- Opening Delimiter -

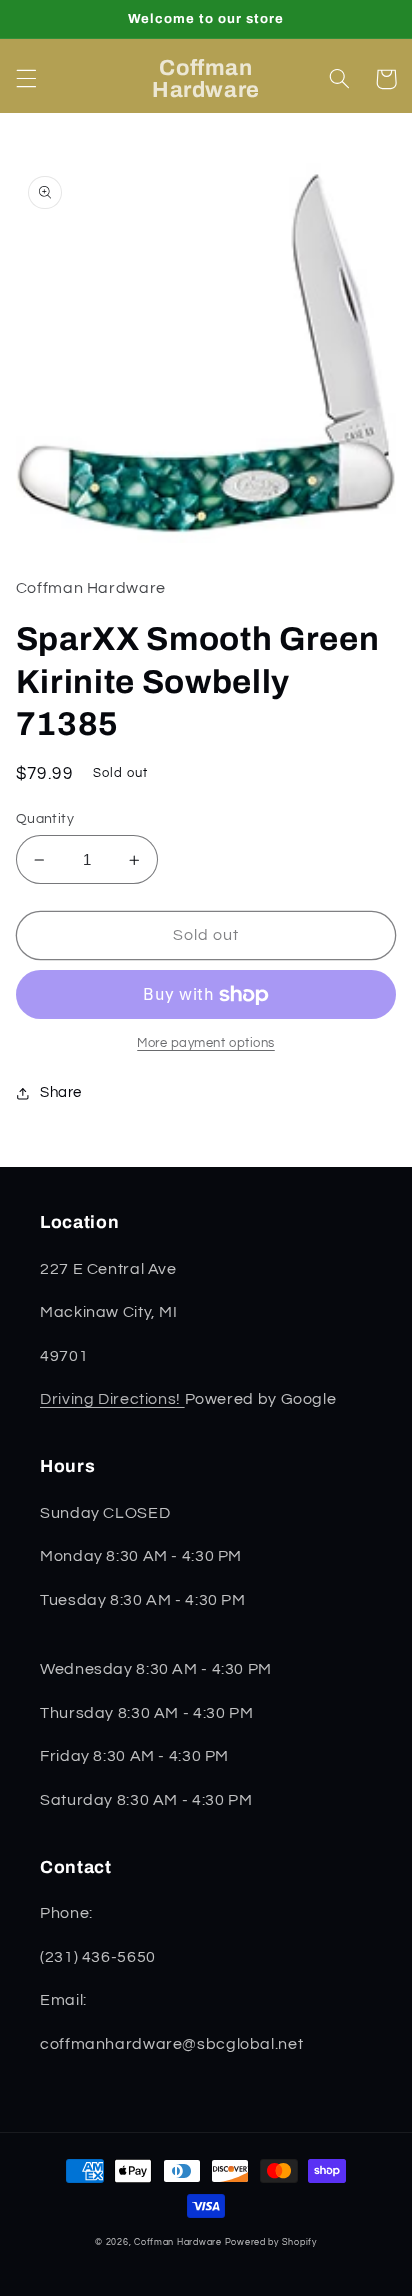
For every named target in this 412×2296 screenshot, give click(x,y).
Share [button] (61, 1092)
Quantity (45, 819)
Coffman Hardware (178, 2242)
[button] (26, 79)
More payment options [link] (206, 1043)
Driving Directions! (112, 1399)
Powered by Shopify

- Closing Delimiter -

▶ _What is being asked_:
Return the full set of lines above word for word and with no pictures.

▶ _Exercise response_:
For every named target in this 412×2296 screenshot, give click(x,y).
Share [button] (61, 1092)
Quantity (45, 819)
Coffman Hardware (178, 2242)
[button] (26, 79)
More payment options [link] (206, 1043)
Driving Directions! (112, 1399)
Powered by Shopify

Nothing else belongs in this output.